Although Uranus and Neptune are superficially twin planets, they are different enough to remind us - as do Venus and Earth - that we still have a lot to learn about the mix of natural laws and historical accidents that formed the planets and fashioned their destinies.

Timothy Ferris - Seeing in the Dark, 2002.

Jean-Pierre Christin


BORN May 31st, 1683 was a French physicist, mathematician, astronomer and musician. His proposal in 1743 to reverse the Celsius thermometer scale (from water boiling at 0 degrees and ice melting at 100 degrees, to where zero represents the freezing point of water and 100 represented the boiling point of water) was widely accepted and is still in use today.

Interesting facts about the Celsius

  • It was not until February 1985 that the weather forecasts issued by the BBC switched from "centigrade" to "Celsius"

  • Centigrade from the Latin centum, which means 100, and gradus, which means steps, not helpful for the French where it means angular measurement,

  • The more modern Celsius is named after the Swedish astronomer Anders Celsius (1701–1744), who developed a similar temperature scale. The degree Celsius (symbol: °C) can refer to a specific temperature on the Celsius scale or a unit to indicate a difference between two temperatures or an uncertainty.

  • Anders Celsius in 1742 came up with idea but wrong way round to modern way

  • Working independently Christin came up with the right way round in 1743

  • 1744 Swedish botanist Carl Linnaeus reversed Anders system

  • Classic example of lots of scientists coming up with the same idea at the same time, something inconceivable in the modern communication era

  • Really the unit should be the Linnaeus but Celsius preserves the C symbol better.

  • America is one of the few countries who don’t follow the Celsius scale

  • Over the years the Celsius has been fixed the triple point of water and the absolute zero temperature and as a result as accuracy increases the original 0 and 100 degree marks are slightly out, only important for scientists

  • 2019 redefinition of the SI base units came into force on 20 May 2019

  • Celsius being tied to Kelvin

  • Previous definition: The kelvin, unit of thermodynamic temperature, is 1/273.16 of the thermodynamic temperature of the triple point of water.

  • 2019 definition: The kelvin, symbol K, is the SI unit of thermodynamic temperature. It is defined by taking the fixed numerical value of the Boltzmann constant k to be 1.380649×10−23 when expressed in the unit J⋅K−1, which is equal to kg⋅m2⋅s−2⋅K−1, where the kilogram, meter and second are defined in terms of h, c and ΔνCs.

  • One consequence of this change is that the new definition of the kelvin depends on the definitions of the second, the meter, and the kilogram.

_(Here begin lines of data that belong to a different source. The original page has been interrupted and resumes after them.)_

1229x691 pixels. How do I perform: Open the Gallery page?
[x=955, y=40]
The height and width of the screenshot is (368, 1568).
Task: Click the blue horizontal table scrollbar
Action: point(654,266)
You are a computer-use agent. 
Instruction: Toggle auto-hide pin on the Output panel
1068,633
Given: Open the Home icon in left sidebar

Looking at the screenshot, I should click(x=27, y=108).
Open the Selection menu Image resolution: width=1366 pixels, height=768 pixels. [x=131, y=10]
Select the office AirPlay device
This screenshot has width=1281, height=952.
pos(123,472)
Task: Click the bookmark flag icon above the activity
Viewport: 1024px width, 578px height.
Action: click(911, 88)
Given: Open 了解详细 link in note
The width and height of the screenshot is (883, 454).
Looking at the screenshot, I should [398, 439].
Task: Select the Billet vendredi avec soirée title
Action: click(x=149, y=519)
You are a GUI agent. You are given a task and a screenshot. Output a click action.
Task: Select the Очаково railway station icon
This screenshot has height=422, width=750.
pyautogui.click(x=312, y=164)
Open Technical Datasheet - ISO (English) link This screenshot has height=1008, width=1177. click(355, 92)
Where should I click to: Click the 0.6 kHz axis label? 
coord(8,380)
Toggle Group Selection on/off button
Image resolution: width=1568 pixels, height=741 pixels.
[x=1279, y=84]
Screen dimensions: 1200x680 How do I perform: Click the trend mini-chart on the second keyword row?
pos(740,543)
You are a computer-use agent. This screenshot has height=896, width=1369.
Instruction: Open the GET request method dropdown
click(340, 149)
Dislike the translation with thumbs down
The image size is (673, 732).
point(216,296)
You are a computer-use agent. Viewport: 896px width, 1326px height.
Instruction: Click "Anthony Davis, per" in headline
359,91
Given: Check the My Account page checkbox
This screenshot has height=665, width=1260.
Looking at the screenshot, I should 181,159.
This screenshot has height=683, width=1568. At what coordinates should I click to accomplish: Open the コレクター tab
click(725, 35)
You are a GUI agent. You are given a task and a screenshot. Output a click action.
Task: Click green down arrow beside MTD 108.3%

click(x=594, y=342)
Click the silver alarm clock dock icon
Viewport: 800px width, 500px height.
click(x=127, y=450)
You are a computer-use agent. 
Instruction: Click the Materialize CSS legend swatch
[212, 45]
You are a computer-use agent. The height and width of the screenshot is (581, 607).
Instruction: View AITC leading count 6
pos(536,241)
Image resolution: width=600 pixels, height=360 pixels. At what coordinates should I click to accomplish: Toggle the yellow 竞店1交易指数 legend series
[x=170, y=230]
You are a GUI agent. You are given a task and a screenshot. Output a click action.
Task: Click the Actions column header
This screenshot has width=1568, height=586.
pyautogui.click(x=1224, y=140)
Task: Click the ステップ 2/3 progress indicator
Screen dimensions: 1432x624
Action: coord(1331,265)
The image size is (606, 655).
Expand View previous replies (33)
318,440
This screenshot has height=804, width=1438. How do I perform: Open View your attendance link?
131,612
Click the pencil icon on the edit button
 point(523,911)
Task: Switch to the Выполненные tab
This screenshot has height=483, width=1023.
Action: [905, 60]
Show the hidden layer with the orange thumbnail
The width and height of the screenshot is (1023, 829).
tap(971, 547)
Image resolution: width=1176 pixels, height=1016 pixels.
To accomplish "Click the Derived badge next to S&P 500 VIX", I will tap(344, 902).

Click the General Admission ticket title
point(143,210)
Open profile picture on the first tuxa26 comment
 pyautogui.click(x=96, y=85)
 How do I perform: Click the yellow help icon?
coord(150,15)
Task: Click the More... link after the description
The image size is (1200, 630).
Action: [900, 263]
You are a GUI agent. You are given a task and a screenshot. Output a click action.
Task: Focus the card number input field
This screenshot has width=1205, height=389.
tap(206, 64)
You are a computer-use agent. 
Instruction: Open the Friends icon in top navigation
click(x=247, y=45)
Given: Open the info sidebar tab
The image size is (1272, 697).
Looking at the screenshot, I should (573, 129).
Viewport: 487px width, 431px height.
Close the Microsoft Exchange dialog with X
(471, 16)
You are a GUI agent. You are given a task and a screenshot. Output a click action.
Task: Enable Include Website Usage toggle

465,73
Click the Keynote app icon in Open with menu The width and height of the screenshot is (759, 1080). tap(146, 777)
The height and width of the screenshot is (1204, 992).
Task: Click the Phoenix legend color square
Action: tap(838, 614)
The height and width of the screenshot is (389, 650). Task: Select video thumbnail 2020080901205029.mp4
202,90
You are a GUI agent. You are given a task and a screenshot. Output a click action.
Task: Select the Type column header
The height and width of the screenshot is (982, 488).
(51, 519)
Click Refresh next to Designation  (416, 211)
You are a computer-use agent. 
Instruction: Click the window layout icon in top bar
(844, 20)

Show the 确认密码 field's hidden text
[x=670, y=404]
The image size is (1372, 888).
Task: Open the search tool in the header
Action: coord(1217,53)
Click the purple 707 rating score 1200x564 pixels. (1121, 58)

Into the deep ocean of the solar system

Neptune


Uranus was first seen by Hershel in 1781. Neptune wasn't seen for almost another 50 years, in 1846.

Neptune is very mysterious indeed, we know very little, virtually all we know is from the Voyager 2 flyby in August 1989, Hubble and the large ground telescopes with adaptive optics.

How many times do you think Neptune has been the furthest away planet?

After Pluto's discovery it was the second furthest, but in 1979 Plutos elptical orbit took it closer to the sun so it became the furthest away planet, then in 1999 Pluto reclaimed her place, then by 2006 Pluto was demoted and once again Neptune reclaims the title and still has it.

Neptune is often called a gas giant along with Jupiter, Saturn an Uranus, but like Uranus it is probably better referred to as an Ice Giant. Jupiter and Saturn are mostly Hydrogen and Helium, but Uranus and Neptune have icy and rocky cores, so are significantly different. Despite being the smallest of the 4 giant planets, it actually more massive than Uranus, and the densest of all of them.

Apart from Jupiter, Neptune is the only planet where the gravity is more than earth, Neptune is bizarrely only a bit more than earth despite being 17 times more massive, it’s has much bigger volume so it all cancels out to anly being about 14% stronger, but you would still need twice the escape velocity to get off the planet, something even SLS couldn’t achieve!!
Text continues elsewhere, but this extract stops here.